[[ Listed records open ]]

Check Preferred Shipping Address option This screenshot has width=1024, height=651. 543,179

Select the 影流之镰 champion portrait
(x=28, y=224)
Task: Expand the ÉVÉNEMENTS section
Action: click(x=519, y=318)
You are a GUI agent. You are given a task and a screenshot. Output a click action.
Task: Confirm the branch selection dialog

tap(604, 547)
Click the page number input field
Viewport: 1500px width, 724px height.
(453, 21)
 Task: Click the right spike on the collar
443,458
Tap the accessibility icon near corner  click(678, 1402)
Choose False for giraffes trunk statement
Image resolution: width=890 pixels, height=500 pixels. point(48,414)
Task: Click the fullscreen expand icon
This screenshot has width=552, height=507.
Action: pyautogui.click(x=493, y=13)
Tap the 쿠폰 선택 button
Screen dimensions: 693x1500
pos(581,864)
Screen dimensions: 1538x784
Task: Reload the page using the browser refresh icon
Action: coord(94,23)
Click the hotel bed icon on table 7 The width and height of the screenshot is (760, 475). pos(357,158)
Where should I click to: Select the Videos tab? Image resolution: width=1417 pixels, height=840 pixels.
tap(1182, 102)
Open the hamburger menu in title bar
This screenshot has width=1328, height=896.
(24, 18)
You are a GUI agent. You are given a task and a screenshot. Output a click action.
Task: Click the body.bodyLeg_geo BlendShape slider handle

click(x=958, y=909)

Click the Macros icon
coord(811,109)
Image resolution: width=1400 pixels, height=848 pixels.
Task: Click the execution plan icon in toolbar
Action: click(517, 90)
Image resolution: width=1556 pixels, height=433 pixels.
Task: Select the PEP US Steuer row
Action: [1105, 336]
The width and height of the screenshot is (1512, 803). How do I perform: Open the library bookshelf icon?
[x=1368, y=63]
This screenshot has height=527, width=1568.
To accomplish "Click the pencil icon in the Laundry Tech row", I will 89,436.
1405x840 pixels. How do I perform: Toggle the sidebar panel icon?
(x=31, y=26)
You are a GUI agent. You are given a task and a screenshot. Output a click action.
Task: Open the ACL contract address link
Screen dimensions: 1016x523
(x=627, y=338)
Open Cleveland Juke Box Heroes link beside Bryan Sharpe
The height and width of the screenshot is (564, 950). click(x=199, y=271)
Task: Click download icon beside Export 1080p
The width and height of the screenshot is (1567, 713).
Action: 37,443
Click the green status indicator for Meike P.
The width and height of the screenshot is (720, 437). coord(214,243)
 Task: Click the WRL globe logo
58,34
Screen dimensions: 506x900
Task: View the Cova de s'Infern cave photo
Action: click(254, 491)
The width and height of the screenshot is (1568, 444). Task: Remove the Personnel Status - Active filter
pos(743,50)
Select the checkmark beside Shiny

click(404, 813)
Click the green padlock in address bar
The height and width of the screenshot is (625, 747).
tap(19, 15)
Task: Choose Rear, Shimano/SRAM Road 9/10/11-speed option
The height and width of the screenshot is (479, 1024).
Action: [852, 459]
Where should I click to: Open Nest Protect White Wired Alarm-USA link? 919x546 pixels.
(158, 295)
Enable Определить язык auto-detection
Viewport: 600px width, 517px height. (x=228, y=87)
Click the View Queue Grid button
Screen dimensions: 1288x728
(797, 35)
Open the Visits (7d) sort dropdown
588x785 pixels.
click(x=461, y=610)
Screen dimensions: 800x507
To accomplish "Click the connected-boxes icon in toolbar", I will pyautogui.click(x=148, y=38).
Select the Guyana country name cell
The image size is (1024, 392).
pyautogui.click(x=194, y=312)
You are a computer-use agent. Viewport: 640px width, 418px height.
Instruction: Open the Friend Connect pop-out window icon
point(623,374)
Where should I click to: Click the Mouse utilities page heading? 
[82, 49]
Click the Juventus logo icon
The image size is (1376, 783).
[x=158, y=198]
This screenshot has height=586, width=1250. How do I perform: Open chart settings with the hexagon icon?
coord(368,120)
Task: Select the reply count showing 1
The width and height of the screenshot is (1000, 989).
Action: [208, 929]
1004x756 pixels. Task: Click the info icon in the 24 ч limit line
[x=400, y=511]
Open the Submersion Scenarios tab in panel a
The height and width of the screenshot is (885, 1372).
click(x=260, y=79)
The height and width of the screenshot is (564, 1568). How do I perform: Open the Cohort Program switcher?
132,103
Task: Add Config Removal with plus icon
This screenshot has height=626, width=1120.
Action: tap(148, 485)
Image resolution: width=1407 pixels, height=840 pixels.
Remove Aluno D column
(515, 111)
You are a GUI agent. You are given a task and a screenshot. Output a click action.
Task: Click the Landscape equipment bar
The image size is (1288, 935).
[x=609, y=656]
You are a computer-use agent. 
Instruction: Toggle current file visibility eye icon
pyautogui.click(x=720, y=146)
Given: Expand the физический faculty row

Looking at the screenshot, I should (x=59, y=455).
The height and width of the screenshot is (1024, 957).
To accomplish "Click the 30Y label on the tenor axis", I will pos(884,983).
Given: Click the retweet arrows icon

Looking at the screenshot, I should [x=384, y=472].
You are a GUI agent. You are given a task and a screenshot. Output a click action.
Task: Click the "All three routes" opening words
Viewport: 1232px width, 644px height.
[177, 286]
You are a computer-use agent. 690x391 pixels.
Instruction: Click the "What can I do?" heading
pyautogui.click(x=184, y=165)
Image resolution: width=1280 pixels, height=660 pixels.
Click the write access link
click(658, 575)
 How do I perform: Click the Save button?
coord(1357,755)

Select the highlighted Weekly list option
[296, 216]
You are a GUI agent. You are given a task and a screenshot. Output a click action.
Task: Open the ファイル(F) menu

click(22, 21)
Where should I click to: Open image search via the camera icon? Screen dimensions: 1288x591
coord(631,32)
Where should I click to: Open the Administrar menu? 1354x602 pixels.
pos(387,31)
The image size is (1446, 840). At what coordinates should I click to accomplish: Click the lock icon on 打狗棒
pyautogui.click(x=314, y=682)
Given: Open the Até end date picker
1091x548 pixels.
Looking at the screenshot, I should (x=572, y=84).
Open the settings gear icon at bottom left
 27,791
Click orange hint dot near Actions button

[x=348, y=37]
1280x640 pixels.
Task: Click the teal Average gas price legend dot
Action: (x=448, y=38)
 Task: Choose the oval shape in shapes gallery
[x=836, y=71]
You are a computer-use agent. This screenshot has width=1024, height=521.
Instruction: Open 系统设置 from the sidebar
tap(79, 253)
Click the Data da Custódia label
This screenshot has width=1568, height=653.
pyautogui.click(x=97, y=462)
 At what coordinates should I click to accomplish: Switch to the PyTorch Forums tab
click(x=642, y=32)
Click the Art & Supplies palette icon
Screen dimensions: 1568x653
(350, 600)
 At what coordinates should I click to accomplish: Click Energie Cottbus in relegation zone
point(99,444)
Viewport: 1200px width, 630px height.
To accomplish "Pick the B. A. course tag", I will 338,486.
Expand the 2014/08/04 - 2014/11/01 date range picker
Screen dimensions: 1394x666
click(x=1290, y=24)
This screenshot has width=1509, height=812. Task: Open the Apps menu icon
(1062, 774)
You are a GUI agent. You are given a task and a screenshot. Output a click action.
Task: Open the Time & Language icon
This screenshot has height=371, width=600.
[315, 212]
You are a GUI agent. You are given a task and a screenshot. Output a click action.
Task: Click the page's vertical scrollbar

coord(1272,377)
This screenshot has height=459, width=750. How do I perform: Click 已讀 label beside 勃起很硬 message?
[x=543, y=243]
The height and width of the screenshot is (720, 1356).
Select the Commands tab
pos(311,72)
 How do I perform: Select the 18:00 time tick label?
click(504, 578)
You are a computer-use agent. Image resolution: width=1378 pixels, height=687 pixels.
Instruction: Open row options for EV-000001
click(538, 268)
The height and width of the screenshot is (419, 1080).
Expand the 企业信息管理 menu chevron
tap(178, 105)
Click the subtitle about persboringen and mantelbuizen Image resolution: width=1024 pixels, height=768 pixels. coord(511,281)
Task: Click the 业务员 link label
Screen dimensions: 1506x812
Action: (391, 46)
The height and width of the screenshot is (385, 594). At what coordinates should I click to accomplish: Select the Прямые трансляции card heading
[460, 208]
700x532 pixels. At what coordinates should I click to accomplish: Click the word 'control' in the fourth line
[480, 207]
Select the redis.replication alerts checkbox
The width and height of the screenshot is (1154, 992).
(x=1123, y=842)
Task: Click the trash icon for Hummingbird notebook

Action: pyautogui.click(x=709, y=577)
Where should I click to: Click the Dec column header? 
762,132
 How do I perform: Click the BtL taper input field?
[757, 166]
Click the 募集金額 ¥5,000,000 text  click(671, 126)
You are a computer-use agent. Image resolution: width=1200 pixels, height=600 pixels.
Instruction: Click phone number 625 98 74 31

[[ Listed records closed ]]

Directions for this task |
Restate word for word the lines of the data above, starting at the line containing "The height and width of the screenshot is (1024, 957)." and ending at the line containing "You are a computer-use agent. 690x391 pixels.", both included, and nothing more.

Written response |
The height and width of the screenshot is (1024, 957).
To accomplish "Click the 30Y label on the tenor axis", I will pos(884,983).
Given: Click the retweet arrows icon

Looking at the screenshot, I should [x=384, y=472].
You are a GUI agent. You are given a task and a screenshot. Output a click action.
Task: Click the "All three routes" opening words
Viewport: 1232px width, 644px height.
[177, 286]
You are a computer-use agent. 690x391 pixels.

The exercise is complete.